The stable versions are called “stable” because they are changed as little as possible. In the Waterfall Model of software development, these versions are called Maintenance versions because the only ongoing development they receive from the moment of release are maintenance updates. The only reason we change anything on the stable field service manager software servers would be to correct a bug. If a client insists that they need a new feature that we have not yet released on a stable field services management software server, then we move them to a testing server, because we do not develop new software on a stable field services management server. Of course, we only move them after first making sure that they are aware that the testing server is, by its very nature, not a stable server, and therefore they might experience glitches every now and then. This is their own choice to make. To wait for the new requested feature to be released within six months on a stable field service management systems server, or to jump the gun and move onto an unstable server that will have new features and tweaks almost every day.

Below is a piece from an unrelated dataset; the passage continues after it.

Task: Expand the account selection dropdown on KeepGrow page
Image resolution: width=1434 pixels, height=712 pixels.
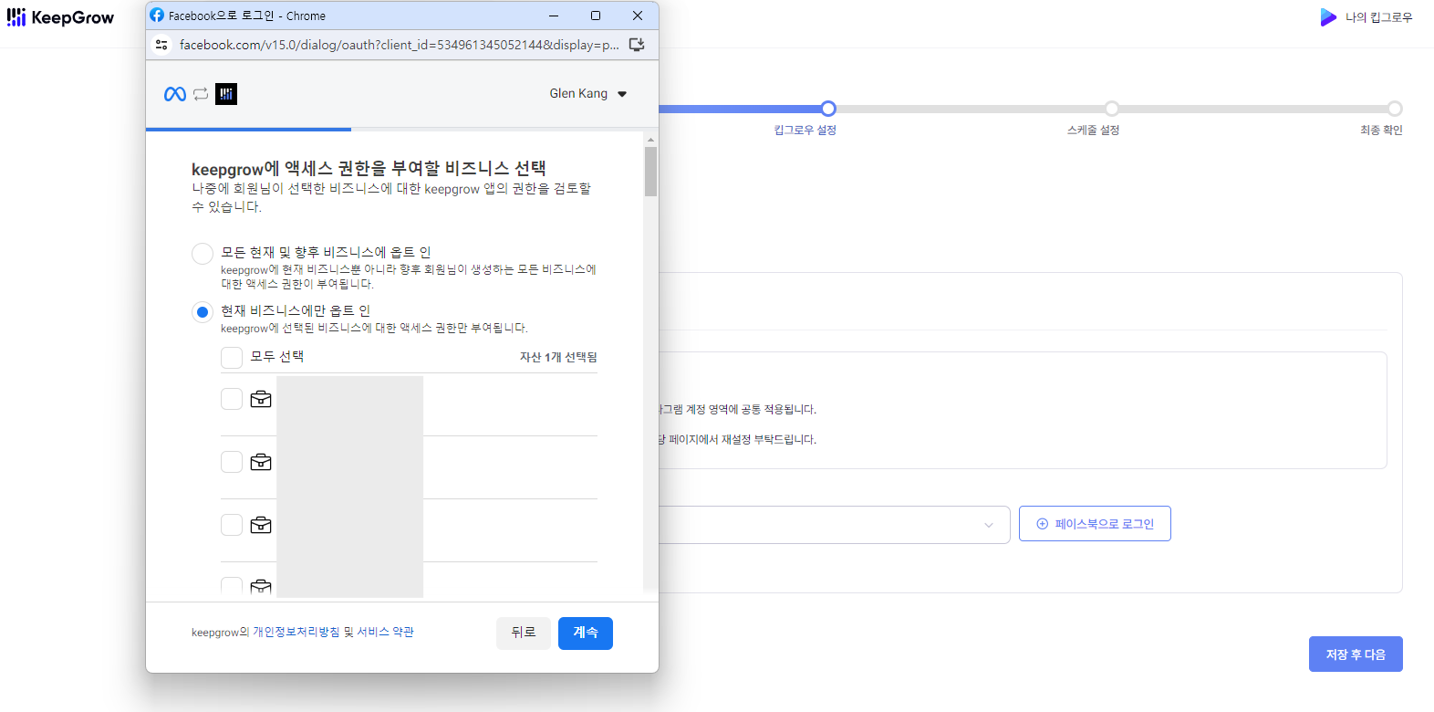Action: coord(988,525)
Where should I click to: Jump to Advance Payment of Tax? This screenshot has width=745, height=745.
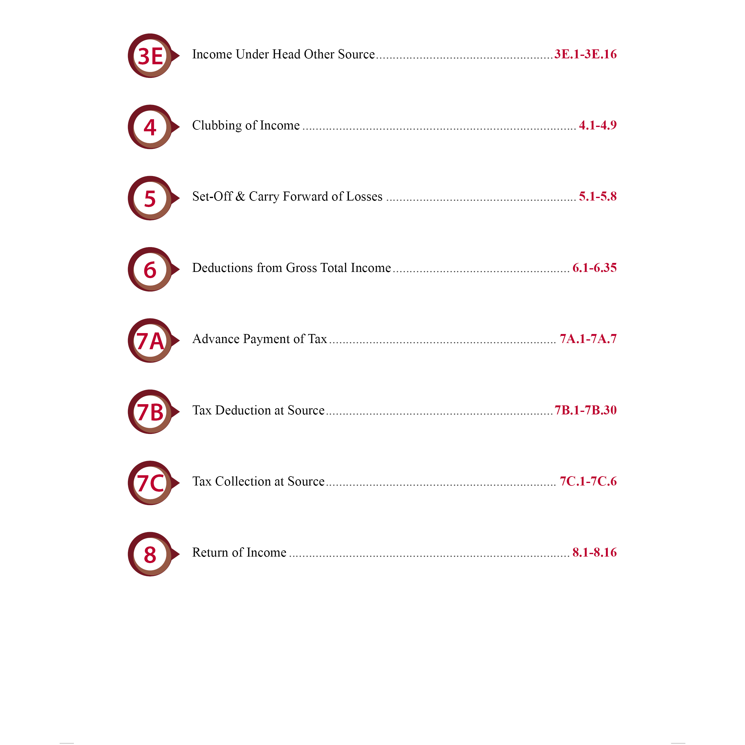point(260,339)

With the app, we have “stable” points as well. Whenever we do anything new on the app, it’s added to a completely new repository version. Every repository version that we have has a specific purpose for its existence. For example, repo 73 was created to help speed up a form that a client’s field workers pointed out was slow. We spotted the issue, fixed it, and his mobile workers’ forms now load exactly 54 times quicker (yes, exactly). Everyone that upgrades to a new repository version gets the new enhancements that repository and all the preceding ones brings. This means that if you are on version 62 (optionally disable job ref editing on the app) and we upgrade you to 73 (speed up form-based calculations), then you also get the enhancements and fixes for everything in between.

We are always adding new fixes, features, and optimisations to our service software code, but we only ever upgrade people if it’s necessary (such as to fix a bug which we identify as possible affecting multiple people), or after we take a break at a certain repository version and decide to “rebase” everyone to it so we can have everyone on generally the same number again. Of course, we first put the app through yet another round of rigorous testing, but because later versions are by their nature more tested than earlier ones, we rarely, if ever (I really can’t think of a single case) come across an issue where we’ve broken something that previously worked.

To be honest, we probably update our stable servers much less than larger companies such as Microsoft do. I’m sure you are all familiar with Microsoft’s Windows telling you to please wait while it installs updates? Well, all software needs updates sometimes, but we try to make them in the background so you will never notice them.

So, to the client that thinks we release new versions all the time. No, we don’t. Yes, there are always new features being developed, and issues being addressed, but the only reason you would encounter all of those changes would be if you are a member of our development team, or if you are one of the few who are early-access testers for us.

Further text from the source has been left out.